Nasce il rap del poliziotto: l’onore per la divisa diventa musica
La storia di Domenico Cecconi, l’agente che trasforma l’esperienza di strada in un rap che parla di identità, responsabilità e…
La storia di Domenico Cecconi, l’agente che trasforma l’esperienza di strada in un rap che parla di identità, responsabilità e orgoglio professionale
Il rap di Domenico Cecconi scorre come un fiume dopo un temporale, portando con sé il peso delle notti in pattuglia e la forza della divisa blu che indossa da oltre venticinque anni. Il suo rap ripete un verso che diventa manifesto etico: “Io sto qua per difendere, né per comandare né per offendere”, una frase semplice ma potente che racconta l’essenza di un mestiere troppo spesso letto solo attraverso lenti distorte.
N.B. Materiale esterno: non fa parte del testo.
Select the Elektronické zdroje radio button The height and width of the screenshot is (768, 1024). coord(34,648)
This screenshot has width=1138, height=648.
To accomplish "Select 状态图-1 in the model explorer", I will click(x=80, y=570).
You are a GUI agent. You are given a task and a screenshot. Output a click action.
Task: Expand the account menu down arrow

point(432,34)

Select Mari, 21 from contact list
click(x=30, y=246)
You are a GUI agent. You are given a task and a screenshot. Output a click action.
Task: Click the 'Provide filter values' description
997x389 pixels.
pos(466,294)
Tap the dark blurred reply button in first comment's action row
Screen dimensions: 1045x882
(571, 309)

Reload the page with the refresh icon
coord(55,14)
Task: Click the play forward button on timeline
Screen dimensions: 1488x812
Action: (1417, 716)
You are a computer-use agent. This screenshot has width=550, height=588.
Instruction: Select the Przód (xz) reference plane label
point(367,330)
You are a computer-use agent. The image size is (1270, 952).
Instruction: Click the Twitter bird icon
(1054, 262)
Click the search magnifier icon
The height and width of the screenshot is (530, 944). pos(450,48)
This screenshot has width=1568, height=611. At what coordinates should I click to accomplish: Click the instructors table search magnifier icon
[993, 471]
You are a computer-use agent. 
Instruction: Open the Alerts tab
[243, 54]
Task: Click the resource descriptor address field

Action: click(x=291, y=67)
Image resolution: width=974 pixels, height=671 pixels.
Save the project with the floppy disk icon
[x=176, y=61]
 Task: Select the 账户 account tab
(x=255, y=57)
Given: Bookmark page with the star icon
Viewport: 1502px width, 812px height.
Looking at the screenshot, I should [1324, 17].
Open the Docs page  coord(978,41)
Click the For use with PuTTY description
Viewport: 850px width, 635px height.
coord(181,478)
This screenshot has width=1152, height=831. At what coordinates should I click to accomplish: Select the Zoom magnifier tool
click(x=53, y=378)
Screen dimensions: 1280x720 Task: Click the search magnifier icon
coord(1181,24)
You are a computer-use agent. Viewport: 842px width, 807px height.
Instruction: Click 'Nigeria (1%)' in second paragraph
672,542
Nel seminario “Dignità e tutela del poliziotto”, organizzato dal Siulp nella sede del Primo Reparto Mobile di Roma, Cecconi ha spiegato come quelle parole non siano soltanto un ritornello o una posa artistica, ma un modo per restituire autenticità a una professione che vive di equilibrio costante tra legalità, ascolto e rischio quotidiano.
Il rap di Cecconi
La platea segue il suo racconto come se stesse ascoltando la traccia di un album ancora inedito, perché Cecconi non parla solo di rap ma della fatica di restare lucidi in mezzo agli imprevisti di strada, dove ogni intervento può trasformarsi in una storia complessa che merita di essere compresa prima di essere giudicata. L’agente racconta che il suo rap nasce durante i turni più duri, quando il silenzio delle periferie accompagna il lampeggiare delle volanti e il bisogno di esprimere ciò che vive diventa urgente come una sirena che squarcia la notte, portando alla luce emozioni che altrimenti resterebbero intrappolate dietro un linguaggio troppo formale.
Nel clima quasi confidenziale del seminario, si percepisce che Cecconi non cerca ribalte musicali, perché la sua musica resta un’estensione naturale del servizio che svolge ogni giorno, una forma di testimonianza che parla ai colleghi e al pubblico con la sincerità di chi conosce bene il confine fragile tra sicurezza e vulnerabilità. C’è chi mormora che il rap possa presto circolare sui social interni e persino diventare un inno non ufficiale della categoria, una sorta di colonna sonora delle nuove generazioni di agenti che cercano linguaggi capaci di raccontare il loro ruolo senza retorica e senza schemi superati.
Il rapporto tra cittadini e forze dell’ordine
Il suo rap si insinua così nel dibattito sul rapporto tra cittadini e forze dell’ordine, suggerendo che la musica può diventare un ponte emotivo capace di restituire ai poliziotti una narrazione più umana, lontana dagli stereotipi che li riducono a figure monolitiche prive di sensibilità. Durante il suo intervento Cecconi sottolinea che la divisa non annulla la persona ma la amplifica, perché chiede disciplina ma anche empatia, mentre ogni verso scritto di notte diventa memoria di incontri, conflitti, fragilità e atti di generosità spesso ignorati dalle cronache.
Non mancano indiscrezioni su un possibile progetto discografico amatoriale che alcuni colleghi avrebbero proposto di sostenere, immaginando una serie di brani dedicati agli episodi che segnano la vita di chi lavora in strada, sebbene l’agente mantenga un profilo prudente e preferisca lasciare che sia la comunità professionale a decidere se trasformare questa intuizione in qualcosa di più strutturato. Chi lo ascolta però avverte una sincerità rara, perché il suo rap non cerca consensi ma vuole restituire dignità a un lavoro che vive di fiducia reciproca, ricordando che dietro ogni distintivo c’è una persona che prova a fare la differenza.
Alla fine dell’incontro ciò che rimane non è soltanto la curiosità per il brano, ma la sensazione che la musica possa riconciliare due mondi che spesso si sfiorano senza incontrarsi davvero, rendendo il racconto della vita in divisa più immediato e comprensibile anche a chi osserva da lontano. Cecconi esce dalla sala come è entrato, con passo discreto e sguardo attento, mentre la sua frase “Io sto qua per difendere, né per comandare né per offendere” continua a vibrare nell’aria come un ritornello che sa di promessa mantenuta e di orgoglio silenzioso per quella divisa blu che, ancora una volta, diventa storia, ritmo e voce.